━━━━━ Excerpt to read ━━━━━

No business continuity management
Basic business continuity management
Good business continuity management
Excellent business continuity management
Nothing even vaguely approximating a policy towards business continuity
Something vaguely approximating a policy towards business continuity, though not very well documented, hard to locate and probably out of date
A clear strategy towards business continuity, supported by a firm policy owned and authorized by management and actively maintained
A coherent and comprehensive business continuity strategy, supported by suitable policies, procedures, guidelines and practices; strong coordination with other relevant parties
Business continuity requirements completely unknown
Major business continuity requirements identified, but typically just those mandated on the organization by law; limited documentation
Business impact analysis used systematically from time to time to identify, characterize and document business continuity requirements, both internal and external
Business continuity requirements thoroughly analyzed, documented and constantly maintained through business impact analysis, compliance assessments, business analysis, disaster analysis etc.


The table's four columns correspond to maturity scores of 0%, 33%, 67% and 100% respectively.  Each row in the table considers a different aspect or element of the measured area, in this case business continuity management, laying out four markers or sets of criteria for the four scores.   

If your management decides to adopt security maturity metrics like this, you could either take the scoring tables directly from the book (when available!), or use them as a starting point for customization.  Adapt them according to your experience in each area, integrating good practices recommended by various standards such as ISO27k and NIST's SP800-series, and organizations such as ISACA and the Business Continuity Institute.  Adjust the wording of the criteria to be more objective if you wish.  Include specific criteria or conditions.  Reference your policies, legal and regulatory obligations, whatever.

━━━━━ Entries shown ━━━━━

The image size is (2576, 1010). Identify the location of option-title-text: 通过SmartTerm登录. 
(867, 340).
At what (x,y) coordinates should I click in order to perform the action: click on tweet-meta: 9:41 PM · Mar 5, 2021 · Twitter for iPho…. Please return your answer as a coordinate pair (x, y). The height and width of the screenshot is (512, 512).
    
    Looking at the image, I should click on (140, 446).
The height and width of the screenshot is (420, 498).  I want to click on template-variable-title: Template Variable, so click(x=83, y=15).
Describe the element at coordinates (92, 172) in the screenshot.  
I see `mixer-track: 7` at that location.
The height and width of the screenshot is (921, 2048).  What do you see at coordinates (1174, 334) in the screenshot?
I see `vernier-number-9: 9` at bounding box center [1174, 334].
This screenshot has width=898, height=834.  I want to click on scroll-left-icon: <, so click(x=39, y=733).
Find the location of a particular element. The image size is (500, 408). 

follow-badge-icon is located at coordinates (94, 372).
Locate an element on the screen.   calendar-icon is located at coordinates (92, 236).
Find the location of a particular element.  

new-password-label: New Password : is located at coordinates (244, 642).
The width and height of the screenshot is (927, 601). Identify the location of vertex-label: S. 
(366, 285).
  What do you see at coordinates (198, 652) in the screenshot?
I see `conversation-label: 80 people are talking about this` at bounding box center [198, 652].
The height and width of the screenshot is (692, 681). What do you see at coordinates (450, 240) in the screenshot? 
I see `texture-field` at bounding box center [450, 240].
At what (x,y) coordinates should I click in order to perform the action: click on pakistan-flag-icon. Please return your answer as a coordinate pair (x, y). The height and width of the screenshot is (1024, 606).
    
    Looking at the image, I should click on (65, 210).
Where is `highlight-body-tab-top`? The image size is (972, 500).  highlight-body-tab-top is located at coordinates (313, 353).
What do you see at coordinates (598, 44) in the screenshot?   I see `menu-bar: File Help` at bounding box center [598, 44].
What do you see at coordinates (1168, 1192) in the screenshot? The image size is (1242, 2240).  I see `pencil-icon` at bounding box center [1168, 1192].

━━━━━

_Activity 1_
Duplicate the stretch of the records from the line containing "is (512, 512)." through the line containing "at that location.".
_Activity 2_
Write the next part of the text on business continuity maturity metrics, picking up after its final sentence.

_Task output 1_
At what (x,y) coordinates should I click in order to perform the action: click on tweet-meta: 9:41 PM · Mar 5, 2021 · Twitter for iPho…. Please return your answer as a coordinate pair (x, y). The height and width of the screenshot is (512, 512).
    
    Looking at the image, I should click on (140, 446).
The height and width of the screenshot is (420, 498).  I want to click on template-variable-title: Template Variable, so click(x=83, y=15).
Describe the element at coordinates (92, 172) in the screenshot.  
I see `mixer-track: 7` at that location.

_Task output 2_
You may for instance feel that certain aspects of business continuity management are far more important than others, in which case you could weight the scores from each row accordingly ... but doing so would further complicate the scoring process and might lead to interminable discussions about the weightings, rather than about the organization's business continuity management maturity.  

Similarly, you may prefer further or fewer columns, giving you more or less granularity in the criteria.  Knock yourself out.

The percentage scoring scale lets us score things "towards the lower edge of the category" if appropriate, and to fine-tune the scores to represent a range of situations (e.g. if two businesses, departments or business units both qualify for the 3rd column on a certain criterion but one is a bit stronger than the other, its score might be a few percent higher than the other).  

The flexible design of this style of metric, coupled with its high PRAGMATIC score, is why we find it so useful in practice.  It is a particularly good way of  measuring relatively subjective matters in a relatively objective and repeatable manner.